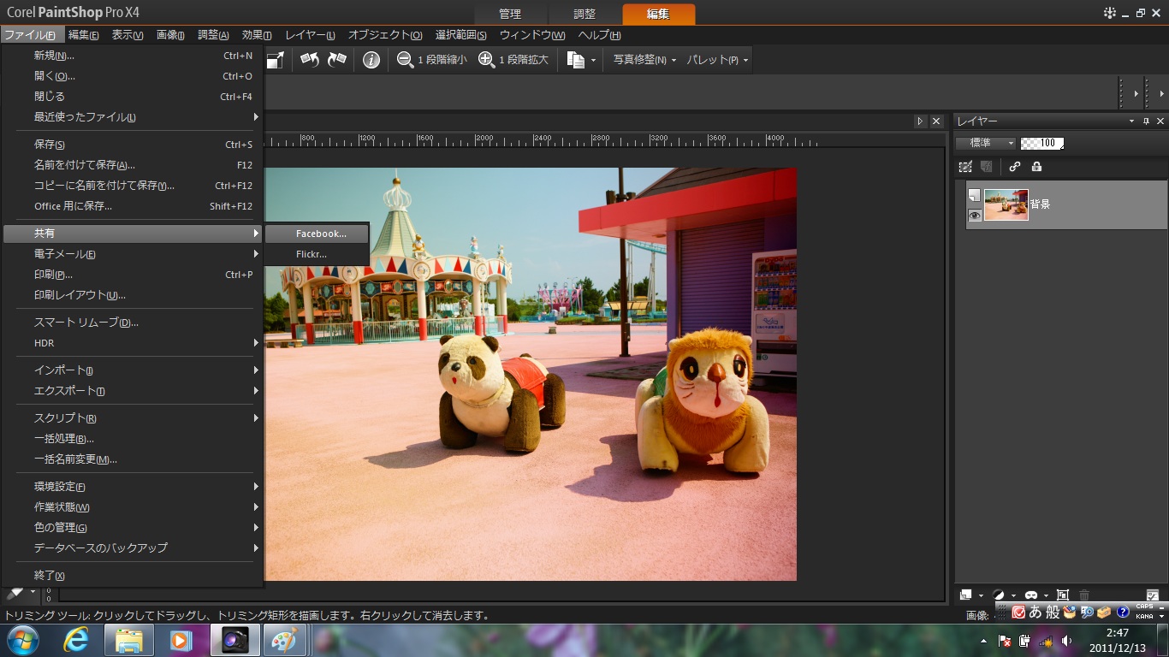Click the rotate left toolbar icon
The image size is (1169, 657).
coord(310,60)
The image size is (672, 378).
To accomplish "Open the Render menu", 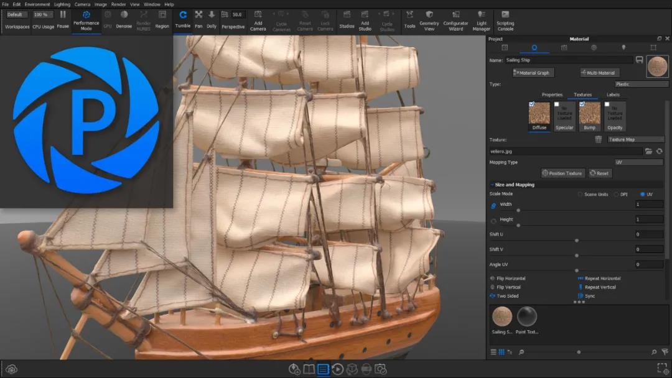I will pos(118,4).
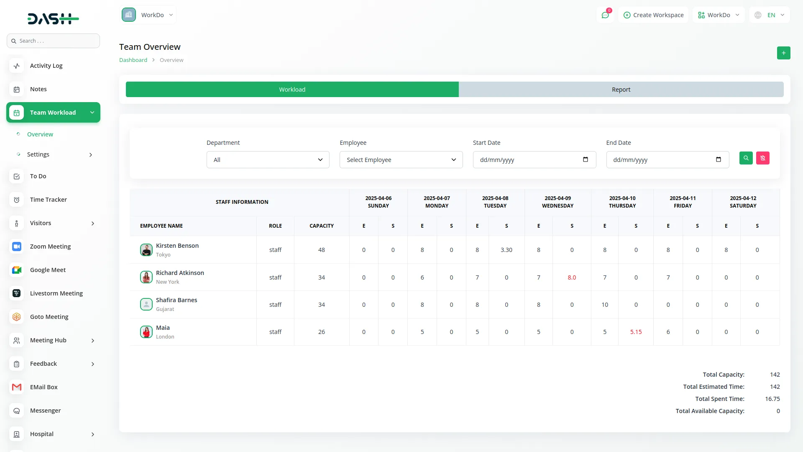
Task: Open the messages notification bubble
Action: [x=605, y=15]
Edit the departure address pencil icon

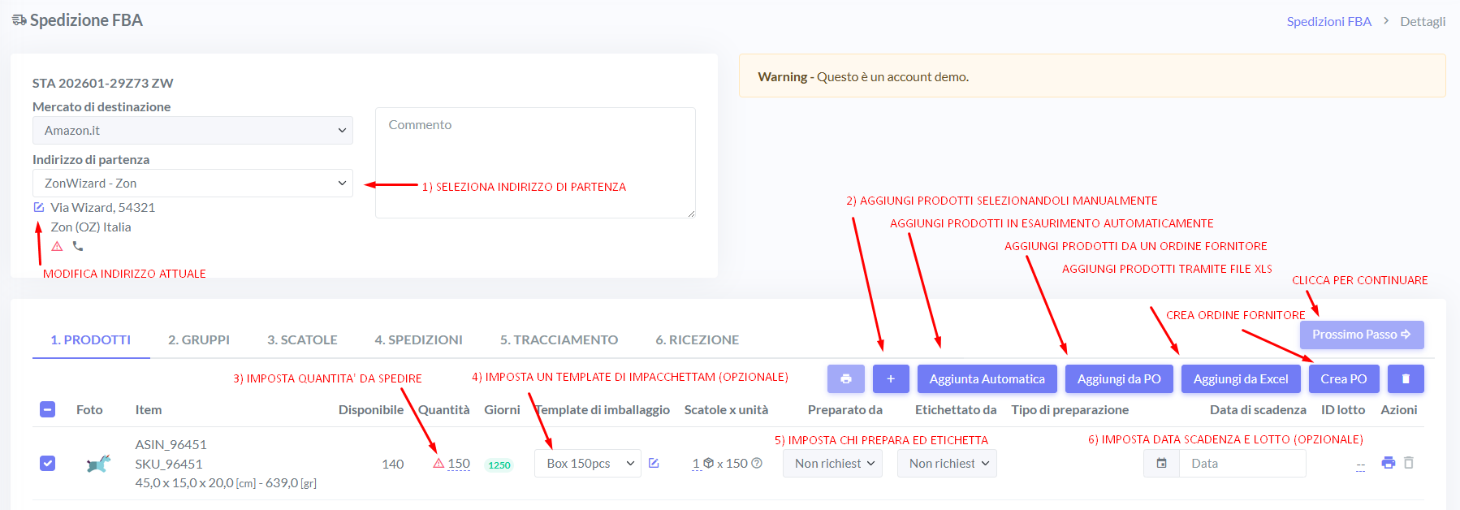39,208
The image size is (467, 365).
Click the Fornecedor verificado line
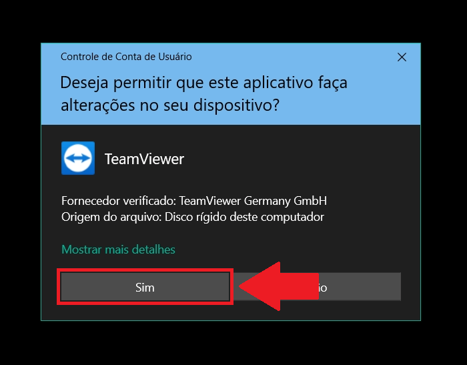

════════════════════

**Aim of the exercise**
Count the lines in the entries above that contain the string "image", treating case as significant. Give only the number.

**Response**
3